• [WHAT YOU SHOULD DO]:
Could you print out every entry, character for character?

EXERCISE MATERIAL Block Start

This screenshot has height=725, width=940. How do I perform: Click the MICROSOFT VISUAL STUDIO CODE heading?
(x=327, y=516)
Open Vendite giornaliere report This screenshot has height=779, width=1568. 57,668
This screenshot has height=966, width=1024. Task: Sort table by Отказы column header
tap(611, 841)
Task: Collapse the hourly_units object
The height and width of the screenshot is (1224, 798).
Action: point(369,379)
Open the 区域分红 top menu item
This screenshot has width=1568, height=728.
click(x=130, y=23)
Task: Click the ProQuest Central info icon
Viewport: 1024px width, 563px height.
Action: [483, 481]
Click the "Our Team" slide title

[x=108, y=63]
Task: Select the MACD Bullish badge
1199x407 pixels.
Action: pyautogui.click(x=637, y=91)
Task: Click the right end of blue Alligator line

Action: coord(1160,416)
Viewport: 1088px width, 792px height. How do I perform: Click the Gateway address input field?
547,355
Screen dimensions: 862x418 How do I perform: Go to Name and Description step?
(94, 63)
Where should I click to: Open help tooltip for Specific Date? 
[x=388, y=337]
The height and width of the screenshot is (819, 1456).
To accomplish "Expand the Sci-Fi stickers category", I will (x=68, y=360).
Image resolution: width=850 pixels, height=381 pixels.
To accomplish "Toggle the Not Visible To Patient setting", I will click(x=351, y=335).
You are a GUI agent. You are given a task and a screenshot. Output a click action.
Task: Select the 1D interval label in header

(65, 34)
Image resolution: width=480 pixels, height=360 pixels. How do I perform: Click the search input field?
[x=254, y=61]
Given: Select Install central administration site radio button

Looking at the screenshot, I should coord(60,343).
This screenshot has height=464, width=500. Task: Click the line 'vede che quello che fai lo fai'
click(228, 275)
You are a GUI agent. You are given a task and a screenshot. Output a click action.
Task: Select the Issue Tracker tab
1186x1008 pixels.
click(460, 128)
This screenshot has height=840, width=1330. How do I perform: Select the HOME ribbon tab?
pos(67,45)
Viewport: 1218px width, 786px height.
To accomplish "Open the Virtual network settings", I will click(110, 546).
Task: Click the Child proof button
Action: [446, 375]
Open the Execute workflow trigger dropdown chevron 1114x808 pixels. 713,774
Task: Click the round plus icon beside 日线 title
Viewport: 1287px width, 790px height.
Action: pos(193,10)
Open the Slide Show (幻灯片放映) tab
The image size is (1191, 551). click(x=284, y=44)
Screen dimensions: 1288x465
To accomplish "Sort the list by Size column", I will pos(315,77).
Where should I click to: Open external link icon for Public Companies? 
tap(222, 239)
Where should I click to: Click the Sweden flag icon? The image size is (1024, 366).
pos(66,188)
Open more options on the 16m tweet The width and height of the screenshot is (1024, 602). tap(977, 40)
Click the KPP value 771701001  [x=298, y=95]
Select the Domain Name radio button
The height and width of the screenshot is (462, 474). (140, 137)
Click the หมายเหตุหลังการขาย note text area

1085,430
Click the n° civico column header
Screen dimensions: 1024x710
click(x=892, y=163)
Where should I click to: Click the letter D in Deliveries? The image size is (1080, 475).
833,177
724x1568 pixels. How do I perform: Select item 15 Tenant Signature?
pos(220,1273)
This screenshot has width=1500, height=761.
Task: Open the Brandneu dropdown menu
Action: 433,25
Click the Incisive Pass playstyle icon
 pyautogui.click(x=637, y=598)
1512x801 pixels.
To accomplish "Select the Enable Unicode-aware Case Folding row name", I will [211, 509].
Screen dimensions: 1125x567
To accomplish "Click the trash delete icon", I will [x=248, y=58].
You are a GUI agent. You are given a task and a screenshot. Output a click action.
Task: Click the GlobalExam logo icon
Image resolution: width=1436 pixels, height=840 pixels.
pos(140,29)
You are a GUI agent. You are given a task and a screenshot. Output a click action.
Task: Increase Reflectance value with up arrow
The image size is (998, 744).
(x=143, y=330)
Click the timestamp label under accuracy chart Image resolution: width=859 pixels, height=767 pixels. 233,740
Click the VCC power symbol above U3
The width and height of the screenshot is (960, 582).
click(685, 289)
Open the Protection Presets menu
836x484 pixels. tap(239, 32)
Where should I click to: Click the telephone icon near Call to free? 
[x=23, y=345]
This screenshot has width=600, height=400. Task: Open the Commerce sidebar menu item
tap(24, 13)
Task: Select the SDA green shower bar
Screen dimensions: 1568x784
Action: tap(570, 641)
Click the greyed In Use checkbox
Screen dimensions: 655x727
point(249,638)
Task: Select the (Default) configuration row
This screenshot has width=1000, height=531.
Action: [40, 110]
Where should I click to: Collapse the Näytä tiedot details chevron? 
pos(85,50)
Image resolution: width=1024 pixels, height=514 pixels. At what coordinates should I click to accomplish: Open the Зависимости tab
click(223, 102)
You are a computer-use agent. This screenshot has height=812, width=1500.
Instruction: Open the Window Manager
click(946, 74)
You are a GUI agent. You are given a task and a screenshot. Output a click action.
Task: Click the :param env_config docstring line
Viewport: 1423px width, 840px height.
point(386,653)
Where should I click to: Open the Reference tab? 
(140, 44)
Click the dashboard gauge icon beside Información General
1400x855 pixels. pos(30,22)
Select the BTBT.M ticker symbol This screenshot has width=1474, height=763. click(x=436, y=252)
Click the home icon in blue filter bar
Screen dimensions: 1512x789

EXERCISE MATERIAL Block End

• [TASK OUTPUT]:
This screenshot has height=725, width=940. How do I perform: Click the MICROSOFT VISUAL STUDIO CODE heading?
(x=327, y=516)
Open Vendite giornaliere report This screenshot has height=779, width=1568. 57,668
This screenshot has height=966, width=1024. Task: Sort table by Отказы column header
tap(611, 841)
Task: Collapse the hourly_units object
The height and width of the screenshot is (1224, 798).
Action: point(369,379)
Open the 区域分红 top menu item
This screenshot has width=1568, height=728.
click(x=130, y=23)
Task: Click the ProQuest Central info icon
Viewport: 1024px width, 563px height.
Action: [483, 481]
Click the "Our Team" slide title

[x=108, y=63]
Task: Select the MACD Bullish badge
1199x407 pixels.
Action: pyautogui.click(x=637, y=91)
Task: Click the right end of blue Alligator line

Action: coord(1160,416)
Viewport: 1088px width, 792px height. How do I perform: Click the Gateway address input field?
547,355
Screen dimensions: 862x418 How do I perform: Go to Name and Description step?
(94, 63)
Where should I click to: Open help tooltip for Specific Date? 
[x=388, y=337]
The height and width of the screenshot is (819, 1456).
To accomplish "Expand the Sci-Fi stickers category", I will (x=68, y=360).
Image resolution: width=850 pixels, height=381 pixels.
To accomplish "Toggle the Not Visible To Patient setting", I will click(x=351, y=335).
You are a GUI agent. You are given a task and a screenshot. Output a click action.
Task: Select the 1D interval label in header

(65, 34)
Image resolution: width=480 pixels, height=360 pixels. How do I perform: Click the search input field?
[x=254, y=61]
Given: Select Install central administration site radio button

Looking at the screenshot, I should coord(60,343).
This screenshot has height=464, width=500. Task: Click the line 'vede che quello che fai lo fai'
click(228, 275)
You are a GUI agent. You are given a task and a screenshot. Output a click action.
Task: Select the Issue Tracker tab
1186x1008 pixels.
click(460, 128)
This screenshot has height=840, width=1330. How do I perform: Select the HOME ribbon tab?
pos(67,45)
Viewport: 1218px width, 786px height.
To accomplish "Open the Virtual network settings", I will click(110, 546).
Task: Click the Child proof button
Action: [446, 375]
Open the Execute workflow trigger dropdown chevron 1114x808 pixels. 713,774
Task: Click the round plus icon beside 日线 title
Viewport: 1287px width, 790px height.
Action: pos(193,10)
Open the Slide Show (幻灯片放映) tab
The image size is (1191, 551). click(x=284, y=44)
Screen dimensions: 1288x465
To accomplish "Sort the list by Size column", I will pos(315,77).
Where should I click to: Open external link icon for Public Companies? 
tap(222, 239)
Where should I click to: Click the Sweden flag icon? The image size is (1024, 366).
pos(66,188)
Open more options on the 16m tweet The width and height of the screenshot is (1024, 602). tap(977, 40)
Click the KPP value 771701001  [x=298, y=95]
Select the Domain Name radio button
The height and width of the screenshot is (462, 474). (140, 137)
Click the หมายเหตุหลังการขาย note text area

1085,430
Click the n° civico column header
Screen dimensions: 1024x710
click(x=892, y=163)
Where should I click to: Click the letter D in Deliveries? The image size is (1080, 475).
833,177
724x1568 pixels. How do I perform: Select item 15 Tenant Signature?
pos(220,1273)
This screenshot has width=1500, height=761.
Task: Open the Brandneu dropdown menu
Action: 433,25
Click the Incisive Pass playstyle icon
 pyautogui.click(x=637, y=598)
1512x801 pixels.
To accomplish "Select the Enable Unicode-aware Case Folding row name", I will [211, 509].
Screen dimensions: 1125x567
To accomplish "Click the trash delete icon", I will [x=248, y=58].
You are a GUI agent. You are given a task and a screenshot. Output a click action.
Task: Click the GlobalExam logo icon
Image resolution: width=1436 pixels, height=840 pixels.
pos(140,29)
You are a GUI agent. You are given a task and a screenshot. Output a click action.
Task: Increase Reflectance value with up arrow
The image size is (998, 744).
(x=143, y=330)
Click the timestamp label under accuracy chart Image resolution: width=859 pixels, height=767 pixels. 233,740
Click the VCC power symbol above U3
The width and height of the screenshot is (960, 582).
click(685, 289)
Open the Protection Presets menu
836x484 pixels. tap(239, 32)
Where should I click to: Click the telephone icon near Call to free? 
[x=23, y=345]
This screenshot has width=600, height=400. Task: Open the Commerce sidebar menu item
tap(24, 13)
Task: Select the SDA green shower bar
Screen dimensions: 1568x784
Action: tap(570, 641)
Click the greyed In Use checkbox
Screen dimensions: 655x727
point(249,638)
Task: Select the (Default) configuration row
This screenshot has width=1000, height=531.
Action: [40, 110]
Where should I click to: Collapse the Näytä tiedot details chevron? 
pos(85,50)
Image resolution: width=1024 pixels, height=514 pixels. At what coordinates should I click to accomplish: Open the Зависимости tab
click(223, 102)
You are a computer-use agent. This screenshot has height=812, width=1500.
Instruction: Open the Window Manager
click(946, 74)
You are a GUI agent. You are given a task and a screenshot. Output a click action.
Task: Click the :param env_config docstring line
Viewport: 1423px width, 840px height.
point(386,653)
Where should I click to: Open the Reference tab? 
(140, 44)
Click the dashboard gauge icon beside Información General
1400x855 pixels. pos(30,22)
Select the BTBT.M ticker symbol This screenshot has width=1474, height=763. click(x=436, y=252)
Click the home icon in blue filter bar
Screen dimensions: 1512x789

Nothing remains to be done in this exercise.